タイムは結構以前から使われているようです。歴史は古いようです。ギリシャ神話にタイムは登場しています。スパルタの王妃ヘレン の涙から作られたという伝説があるのです。ヘレンは美女でトロイア戦争の引き金となるくらいに男性陣を惑わせていたといいますから、 刺激的で気品があり濃厚なタイムの香りと結び付けられたのかもしれませんね。

また、タイムはギリシャ語で「勇気」という意味を持っていて、「タイムの香りがする」は当時の男性に対して最高のほめ言葉だった といいます。夫である騎士や修行に出かける恋人を見送る際に、当時の中世の貴婦人たちはミツバチと一枝のタイムを刺繍したシルク のスカーフを贈ったそうです。

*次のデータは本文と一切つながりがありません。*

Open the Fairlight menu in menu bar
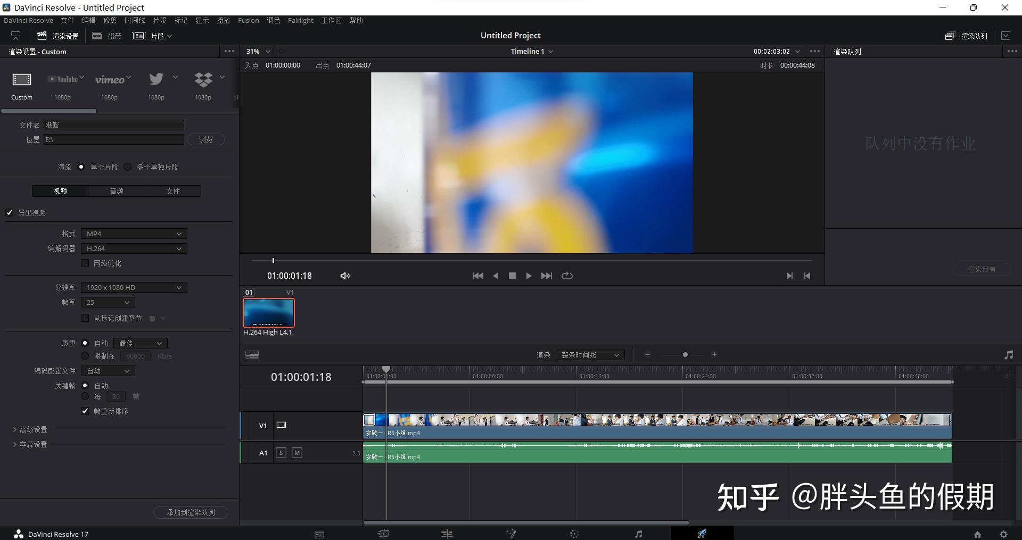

栽培方法としては、葉などに傷をつけると色や香りが悪くなるので収穫時には要注意が必要です。増やすには、種を蒔くか、秋か春に 5センチ程度の枝を挿し木にして繁殖させるとよいようです。または、水はけのよい風通しがよく日当たりもいい土壌に株分けをして 増やすと良いようです。

タイムにはいくつかの種類があるようです。一般にタイムといえばコモンタイムをさします。ほかにもココナツタイムやオレンジタイム やレモンタイムなどがあり、それぞれ芳香が異なる品種はありますが。コモンタイムの風味が一番いいようです。
コモンタイムは和名を「タチジャコウソウ」といいます。ミツバチが花をよく好み、そのミツバチからとてもよいハチミツが採れると 言われています。根元の部分が木質の半低木になることもあるそうです。20センチほどの直立した芳香性多年生草木です。

料理にもよく使われるようです。野菜や魚や肉などに刺激のあるタイムの香りは相性がよく熱を加えても香りが変わらないので煮込み料理 にも適しているようです。ソースやピクルスやソーセージなどの保存食によく利用されたりもします。タイムには防腐効果や殺菌効果 があるためです。

のどが痛いときなどはタイムのドライハーブを2倍の濃さで浸出した生温かいタイム茶でうがいをすると効果があるそうです。
タイムのドライ(乾燥した葉)は香りが強いので、飲みにくい場合には、タイムのフレッシュ(生の葉)を利用したり、ほかのハーブ とブレンドするのがいいでしょう。

タイムの効能としては、うつ病や頭痛などの神経性の疾患や疲労の回復などに役にたちます。胃腸の働きを活発にして消化を促して 食欲を増進させてくれます。ほかにはアレルギー性の鼻炎を緩和してくれたり、痰をを取ってくれたりしてくれます。呼吸器系に対して 殺菌作用があるからです。
風邪やのどの痛みを鎮めるのに効果があるそうで、声を出しすぎた後に飲むのもいいのではないでしょうか。

タイム茶は薬効に優れた飲み物として昔から広く飲まれています。ほろ苦い味ときりっとしたすがすがしい香りが特徴です。